U.S. Sen. Debbie Stabenow (D-Mich.)
Sen. Debbie Stabenow, D-Mich., who chairs the Senate Agriculture Committee, announced that the committee will hold an inquiry into the demise of cryptocurrency exchange FTX next month.

The hearings come after the collapse of trading platform FTX and the dramatic downfall of its CEO Sam Bankman-Fried, a major player in Washington conversations about crypto given his large donation portfolio, especially among Democrats. 

Stabenow and Boozman are also trying to salvage their bill to regulate crypto, which was backed by Bankman-Fried. It would have given the CFTC more responsibility for policing the two largest cryptocurrencies, bitcoin and ethereum. 

The legislation has not been withdrawn, but the senators are looking to revisit it because of the FTX collapse. 

"In light of these developments, we are taking a top-down look to ensure it establishes the necessary safeguards the digital commodities market desperately needs," Boozman previously said in a written statement.

The Stabenow-Boozman bill represents one of several factions when it comes to regulating cryptocurrency.

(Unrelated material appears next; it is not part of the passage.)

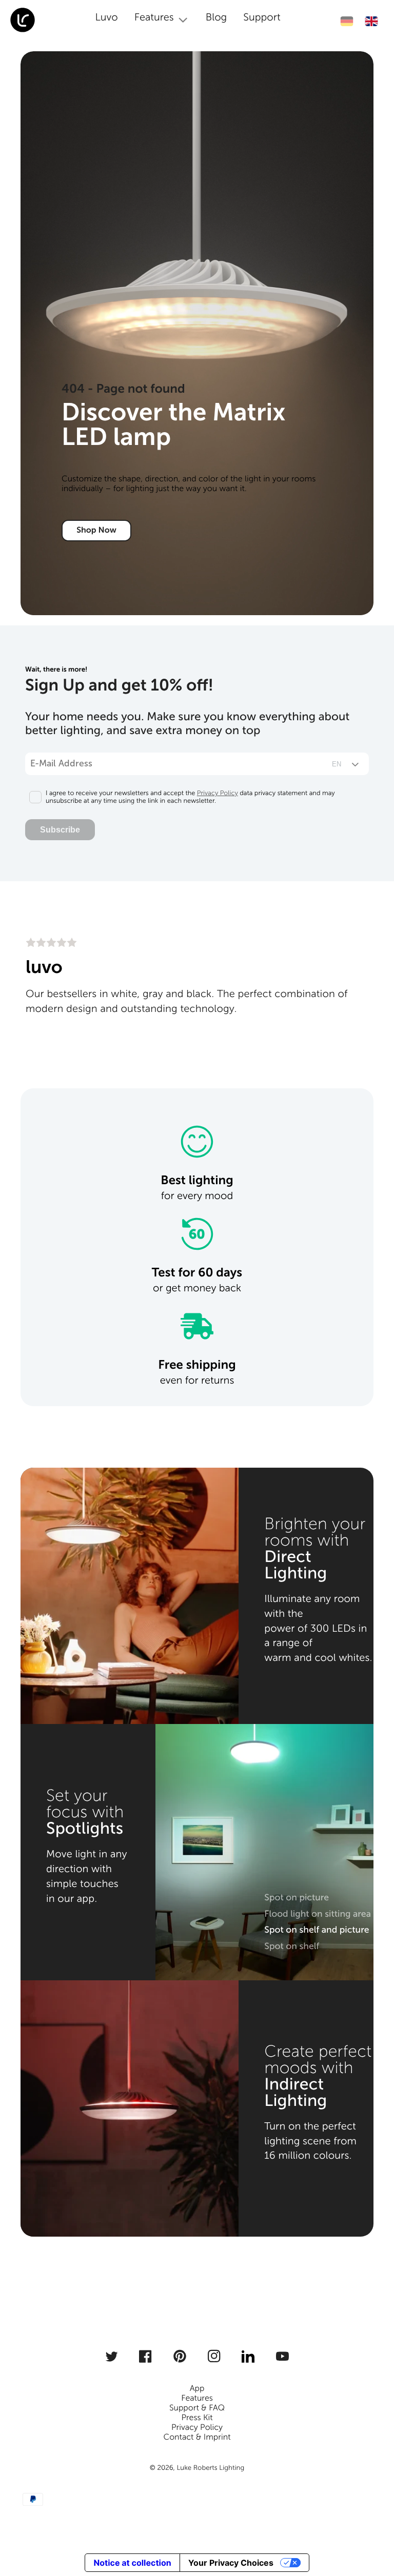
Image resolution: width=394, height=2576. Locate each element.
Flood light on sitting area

After the downfall of FTX, these competing groups have doubled down on their visions of what oversight into digital assets should look like. 

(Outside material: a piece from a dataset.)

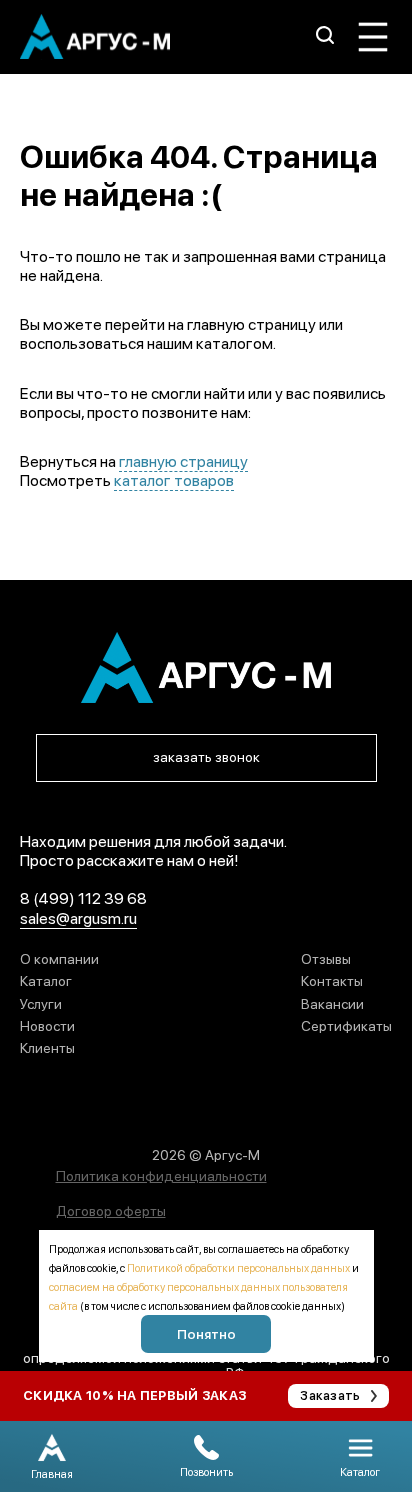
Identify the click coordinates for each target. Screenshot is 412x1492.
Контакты (332, 981)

Reps. Maxine Waters, D-Calif., and Patrick McHenry, R-N.C., are working on a bill that would regulate stablecoin issuers, while  Sens. Cynthia Lummis, R-Wyo., and Kirsten Gillibrand, D-N.Y., would make it easier for certain digital asset banks to get access to Federal Reserve accounts.

Bankman-Fried made two appearances before the Senate Agriculture Committee earlier this year. The Agriculture Committee oversees the Commodity Futures Trading Commission, which monitors crypto exchanges. FTX is registered and licensed with the CFTC and, until last Friday, it was seeking to register its subsidiary, LedgerX, as a derivatives clearing organization.